To avert a climate breakdown, more than 120 countries are working to achieve net-zero greenhouse gas emissions by 2050. That’s matched by pledges from more than 1,000 companies and 450 cities with the same bold commitment. We’ll likely see even more net-zero commitments from U.S. businesses and investors next month at President Biden’s Leaders’ Climate Summit on Earth Day.
Most of the attention on the actions to achieve this net-zero transformation has focused on expanding investment in technologies that reduce emissions from fossil fuels, such as wind, solar, energy efficiency, and electric vehicles.

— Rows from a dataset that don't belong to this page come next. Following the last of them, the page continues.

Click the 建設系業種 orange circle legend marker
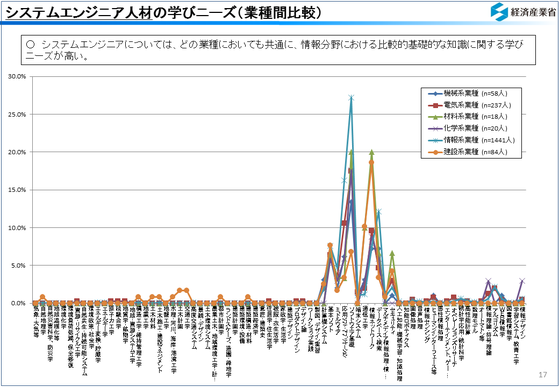559x387 pixels. click(435, 152)
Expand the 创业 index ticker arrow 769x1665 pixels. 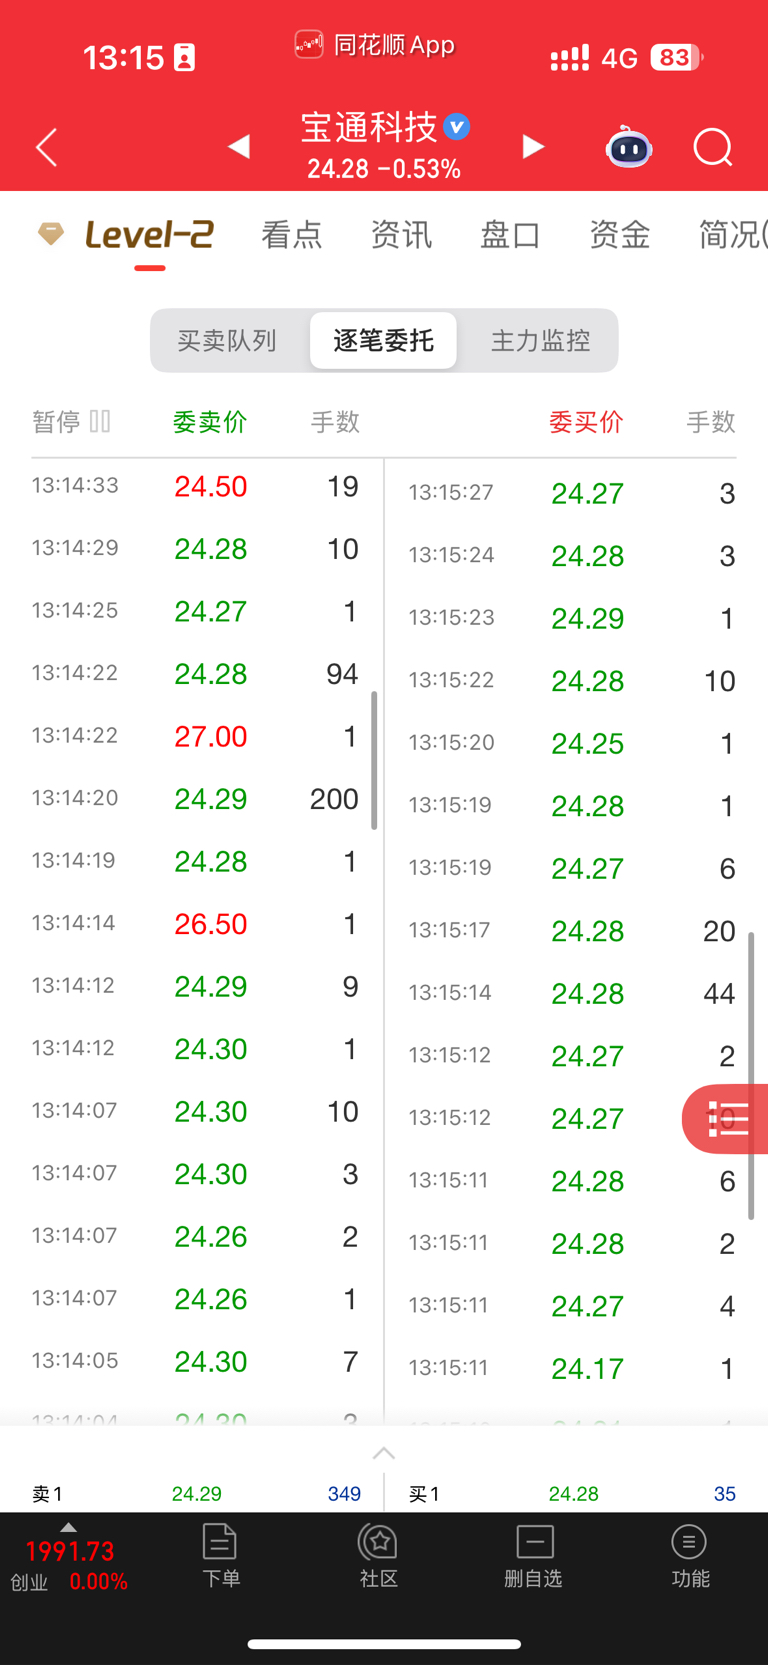tap(68, 1527)
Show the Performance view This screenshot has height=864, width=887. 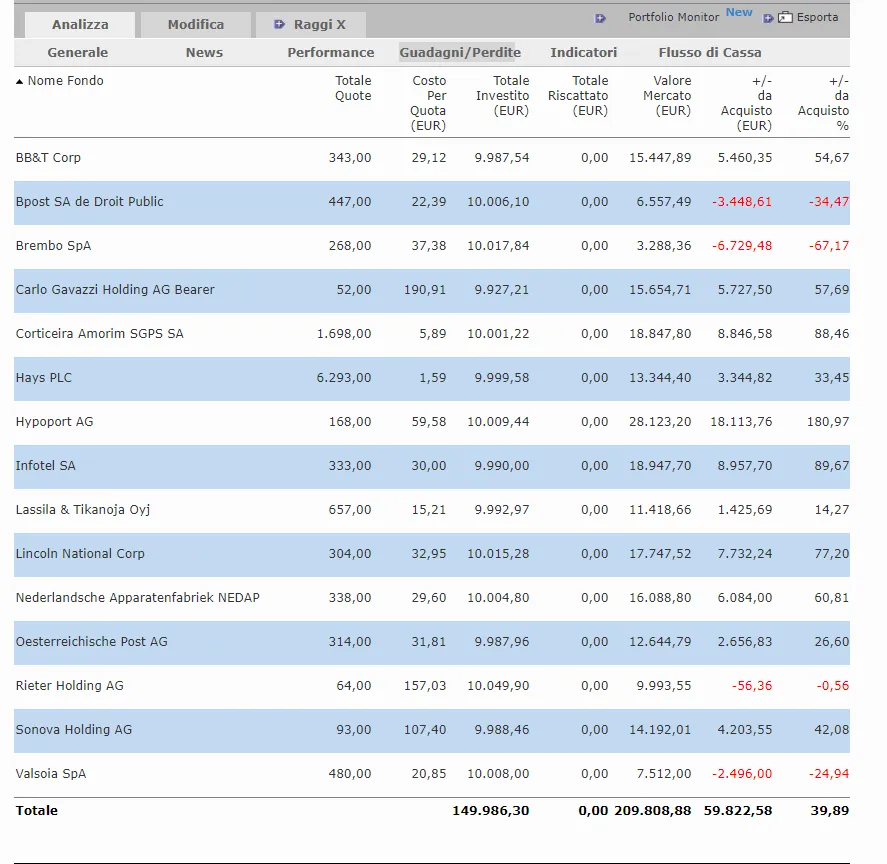331,52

What’s less widely understood and discussed in the U.S. and around the world is that achieving this ambitious goal will also require scaling up private sector investments in nature-based infrastructure solutions, such as wetland and forest restoration, which help pull carbon emissions out of the atmosphere and embed it in our natural ecosystems.
Private Sector Investment Is Key for Ecological Restoration
Ecological restoration is a huge climate and business opportunity in part because there is so much past damage, which thankfully can be fixed using current technology and methods. We have much work to do, as over half of our original wetlands in the lower 48 states have been drained.
Today, a network of rivers and streams 10 times the total length of the U.S. interstate highway system is significantly degraded by pollution, and the Department of Agriculture has predicted a possible net loss of 37 million acres of forest by 2060.